We resolve to undertake legislation and administrative reforms to give women equal rights with men to economic resources, including access to ownership and control over land and other forms of property, credit, inheritance, natural resources, and appropriate new technology. [emphasis added]

What’s the difference? Rather than “resolve to ensure full and equal rights and access of women to productive resources,” the agreed-to text only resolves “to undertake legislation and administrative reforms to give women equal rights with men to economic resources.” If that sounds like a good idea, just look at the recent failure of the U.S. Senate to advance fair pay legislation, again

Instead of the earlier language that would ensure “rights to own property, inheritance, credit, and to financial and extension services,” which came from the Beijing forum, the Rio+20 outcome text only calls for legislation to include “access to ownership and control over land and other forms of property, credit, inheritance, natural resources, and appropriate new technology.” This may not seem like a significant difference but rights to own property, inheritance, and credit is much different than granting rights to have access to these resources. As Sen said, “Giving rights to access can be anything.”

Land rights for women are of critical significance for sustainable development. If women had the same access to resources, farm yields could increase from 20 percent to 30 percent, which would feed 100 million to 150 million people—children, women, and men who would otherwise go hungry.
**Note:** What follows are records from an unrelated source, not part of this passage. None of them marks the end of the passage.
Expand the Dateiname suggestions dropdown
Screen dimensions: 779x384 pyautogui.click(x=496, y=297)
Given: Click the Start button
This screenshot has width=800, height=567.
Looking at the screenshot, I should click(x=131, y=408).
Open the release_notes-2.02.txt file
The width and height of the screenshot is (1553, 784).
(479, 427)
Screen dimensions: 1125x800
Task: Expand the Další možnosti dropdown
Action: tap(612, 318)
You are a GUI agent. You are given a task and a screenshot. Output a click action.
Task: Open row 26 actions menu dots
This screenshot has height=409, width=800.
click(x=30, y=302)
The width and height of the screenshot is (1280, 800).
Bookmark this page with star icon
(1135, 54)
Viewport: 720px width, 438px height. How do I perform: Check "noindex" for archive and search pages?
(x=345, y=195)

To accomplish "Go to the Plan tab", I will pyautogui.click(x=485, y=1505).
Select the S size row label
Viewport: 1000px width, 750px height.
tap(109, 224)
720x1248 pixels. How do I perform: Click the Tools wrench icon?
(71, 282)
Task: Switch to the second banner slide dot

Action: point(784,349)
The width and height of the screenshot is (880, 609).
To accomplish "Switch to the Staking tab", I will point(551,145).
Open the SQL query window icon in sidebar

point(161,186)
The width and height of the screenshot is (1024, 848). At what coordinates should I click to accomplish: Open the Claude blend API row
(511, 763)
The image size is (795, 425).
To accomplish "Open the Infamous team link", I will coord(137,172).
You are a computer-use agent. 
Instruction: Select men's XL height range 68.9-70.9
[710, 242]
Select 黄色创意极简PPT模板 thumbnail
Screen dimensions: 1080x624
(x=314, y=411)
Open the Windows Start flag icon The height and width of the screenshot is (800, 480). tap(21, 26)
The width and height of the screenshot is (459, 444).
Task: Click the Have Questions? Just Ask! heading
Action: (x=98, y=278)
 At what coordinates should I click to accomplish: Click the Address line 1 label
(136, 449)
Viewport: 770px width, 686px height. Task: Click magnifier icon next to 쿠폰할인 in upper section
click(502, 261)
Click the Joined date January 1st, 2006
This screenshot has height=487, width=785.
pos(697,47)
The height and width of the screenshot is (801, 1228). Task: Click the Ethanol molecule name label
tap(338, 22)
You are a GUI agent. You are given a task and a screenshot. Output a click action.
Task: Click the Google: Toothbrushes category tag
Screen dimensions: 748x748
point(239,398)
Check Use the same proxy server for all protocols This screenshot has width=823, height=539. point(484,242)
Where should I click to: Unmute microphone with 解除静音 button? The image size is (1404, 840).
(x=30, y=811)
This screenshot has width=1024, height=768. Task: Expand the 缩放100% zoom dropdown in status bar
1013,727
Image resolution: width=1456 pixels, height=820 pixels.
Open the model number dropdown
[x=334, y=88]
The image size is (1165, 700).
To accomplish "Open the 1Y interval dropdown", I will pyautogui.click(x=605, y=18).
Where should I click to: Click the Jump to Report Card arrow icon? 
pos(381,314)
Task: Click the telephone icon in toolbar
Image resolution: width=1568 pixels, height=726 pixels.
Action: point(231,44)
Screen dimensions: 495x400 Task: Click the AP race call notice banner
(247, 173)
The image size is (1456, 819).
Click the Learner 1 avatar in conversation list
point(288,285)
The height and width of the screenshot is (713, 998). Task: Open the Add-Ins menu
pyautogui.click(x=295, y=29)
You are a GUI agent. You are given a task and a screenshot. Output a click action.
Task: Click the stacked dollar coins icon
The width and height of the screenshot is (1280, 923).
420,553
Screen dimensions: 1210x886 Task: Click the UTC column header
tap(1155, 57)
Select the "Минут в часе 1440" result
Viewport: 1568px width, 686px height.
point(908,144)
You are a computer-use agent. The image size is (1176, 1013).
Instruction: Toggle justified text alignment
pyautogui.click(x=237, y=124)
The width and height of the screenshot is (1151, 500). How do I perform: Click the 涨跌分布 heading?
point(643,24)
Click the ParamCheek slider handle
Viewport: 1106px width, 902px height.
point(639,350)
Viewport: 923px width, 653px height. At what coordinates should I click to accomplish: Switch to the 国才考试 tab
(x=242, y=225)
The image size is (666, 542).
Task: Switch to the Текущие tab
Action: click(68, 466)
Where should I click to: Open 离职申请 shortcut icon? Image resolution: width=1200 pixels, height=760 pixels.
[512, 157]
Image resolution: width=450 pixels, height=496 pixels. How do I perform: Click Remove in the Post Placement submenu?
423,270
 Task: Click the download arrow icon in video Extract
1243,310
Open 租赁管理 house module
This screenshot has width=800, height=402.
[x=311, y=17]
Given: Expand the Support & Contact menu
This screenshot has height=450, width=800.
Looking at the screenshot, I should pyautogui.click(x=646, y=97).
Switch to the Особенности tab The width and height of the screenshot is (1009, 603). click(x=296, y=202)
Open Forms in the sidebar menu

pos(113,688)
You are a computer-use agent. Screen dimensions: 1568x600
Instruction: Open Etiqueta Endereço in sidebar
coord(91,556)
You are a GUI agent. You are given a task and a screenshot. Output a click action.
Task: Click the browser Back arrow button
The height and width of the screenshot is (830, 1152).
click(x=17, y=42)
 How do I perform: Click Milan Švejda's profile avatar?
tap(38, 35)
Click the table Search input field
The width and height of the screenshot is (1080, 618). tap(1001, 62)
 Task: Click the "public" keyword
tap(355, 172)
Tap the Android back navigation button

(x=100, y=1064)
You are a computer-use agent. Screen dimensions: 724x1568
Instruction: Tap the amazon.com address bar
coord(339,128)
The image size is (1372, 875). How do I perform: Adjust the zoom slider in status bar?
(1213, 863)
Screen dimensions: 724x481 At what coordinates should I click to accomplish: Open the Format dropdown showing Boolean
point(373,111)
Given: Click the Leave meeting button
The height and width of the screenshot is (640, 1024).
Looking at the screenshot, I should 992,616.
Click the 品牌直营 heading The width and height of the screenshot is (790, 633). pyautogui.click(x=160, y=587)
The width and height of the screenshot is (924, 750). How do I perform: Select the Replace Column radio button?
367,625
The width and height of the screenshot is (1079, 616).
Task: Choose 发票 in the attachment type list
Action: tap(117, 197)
But only between 10 percent and 20 percent of women in developing countries have land rights. In addition, women hold fewer assets and face more difficulty attaining credit. Women’s empowerment is critical in transitioning to sustainable agricultural practices that can manage the sector’s large greenhouse gas contributions and ensure food security.

Women’s equality is integral to success. Policymakers at Rio have an opportunity to steer the future toward a more inclusive and prosperous economy for all. Progress won’t be made unless women’s rights are fully incorporated throughout—not just relegated as an item on the periphery. 

Rebecca Lefton is a Policy Analyst at the Center for American Progress.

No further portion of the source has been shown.